Exercise instructions
Report every line below that contains the string "coordinates".

Records supplied

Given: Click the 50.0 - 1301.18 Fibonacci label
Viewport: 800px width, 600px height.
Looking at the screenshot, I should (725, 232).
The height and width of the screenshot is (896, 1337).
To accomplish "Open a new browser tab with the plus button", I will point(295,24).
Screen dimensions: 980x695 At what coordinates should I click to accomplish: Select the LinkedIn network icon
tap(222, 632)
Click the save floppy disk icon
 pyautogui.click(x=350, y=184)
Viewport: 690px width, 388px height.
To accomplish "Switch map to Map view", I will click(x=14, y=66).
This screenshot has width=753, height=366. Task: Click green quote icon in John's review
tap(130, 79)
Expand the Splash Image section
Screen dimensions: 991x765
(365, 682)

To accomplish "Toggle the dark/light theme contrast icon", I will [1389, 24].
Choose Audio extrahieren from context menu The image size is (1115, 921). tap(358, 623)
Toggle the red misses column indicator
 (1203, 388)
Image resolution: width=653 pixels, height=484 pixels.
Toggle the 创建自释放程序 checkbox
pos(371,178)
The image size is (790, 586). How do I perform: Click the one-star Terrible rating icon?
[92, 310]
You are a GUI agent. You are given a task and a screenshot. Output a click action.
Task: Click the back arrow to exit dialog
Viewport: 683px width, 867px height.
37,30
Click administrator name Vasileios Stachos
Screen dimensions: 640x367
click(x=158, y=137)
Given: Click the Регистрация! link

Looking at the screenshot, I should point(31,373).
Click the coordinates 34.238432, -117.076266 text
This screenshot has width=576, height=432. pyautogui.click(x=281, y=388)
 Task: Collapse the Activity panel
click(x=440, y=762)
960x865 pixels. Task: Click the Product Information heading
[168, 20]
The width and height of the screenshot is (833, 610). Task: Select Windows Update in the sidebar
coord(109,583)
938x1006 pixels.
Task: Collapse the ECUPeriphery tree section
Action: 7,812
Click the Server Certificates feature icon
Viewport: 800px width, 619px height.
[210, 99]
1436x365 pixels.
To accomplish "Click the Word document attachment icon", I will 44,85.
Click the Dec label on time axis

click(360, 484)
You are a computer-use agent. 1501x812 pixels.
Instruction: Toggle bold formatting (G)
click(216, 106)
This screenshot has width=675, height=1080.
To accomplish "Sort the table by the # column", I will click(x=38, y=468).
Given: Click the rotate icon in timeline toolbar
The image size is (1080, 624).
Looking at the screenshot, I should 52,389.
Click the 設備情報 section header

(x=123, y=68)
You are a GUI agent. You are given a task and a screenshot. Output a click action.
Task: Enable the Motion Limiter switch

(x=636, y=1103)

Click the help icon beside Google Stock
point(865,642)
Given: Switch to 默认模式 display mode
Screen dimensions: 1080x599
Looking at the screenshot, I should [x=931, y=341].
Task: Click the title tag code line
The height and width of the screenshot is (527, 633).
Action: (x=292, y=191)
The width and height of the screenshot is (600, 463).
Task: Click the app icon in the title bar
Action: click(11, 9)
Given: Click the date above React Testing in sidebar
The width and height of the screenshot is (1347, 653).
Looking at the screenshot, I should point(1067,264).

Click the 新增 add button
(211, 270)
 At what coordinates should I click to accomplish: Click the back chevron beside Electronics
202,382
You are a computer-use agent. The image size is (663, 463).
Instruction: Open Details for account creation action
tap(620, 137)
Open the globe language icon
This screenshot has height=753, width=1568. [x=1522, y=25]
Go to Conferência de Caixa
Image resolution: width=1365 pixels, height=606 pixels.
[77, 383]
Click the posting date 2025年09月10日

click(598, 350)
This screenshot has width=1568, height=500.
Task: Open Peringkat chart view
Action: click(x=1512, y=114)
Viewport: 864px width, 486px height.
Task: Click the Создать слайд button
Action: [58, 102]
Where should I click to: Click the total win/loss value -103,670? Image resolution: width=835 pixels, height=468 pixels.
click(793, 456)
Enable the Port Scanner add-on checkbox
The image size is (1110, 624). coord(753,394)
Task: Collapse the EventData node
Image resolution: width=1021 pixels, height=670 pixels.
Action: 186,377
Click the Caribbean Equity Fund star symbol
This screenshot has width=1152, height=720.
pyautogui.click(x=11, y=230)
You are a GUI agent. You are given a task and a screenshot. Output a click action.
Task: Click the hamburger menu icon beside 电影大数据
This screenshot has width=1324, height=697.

Answer to this task
Screen dimensions: 980x695 At what coordinates should I click to accomplish: Select the LinkedIn network icon
Click the coordinates 34.238432, -117.076266 text
 At what coordinates should I click to accomplish: Click the back chevron beside Electronics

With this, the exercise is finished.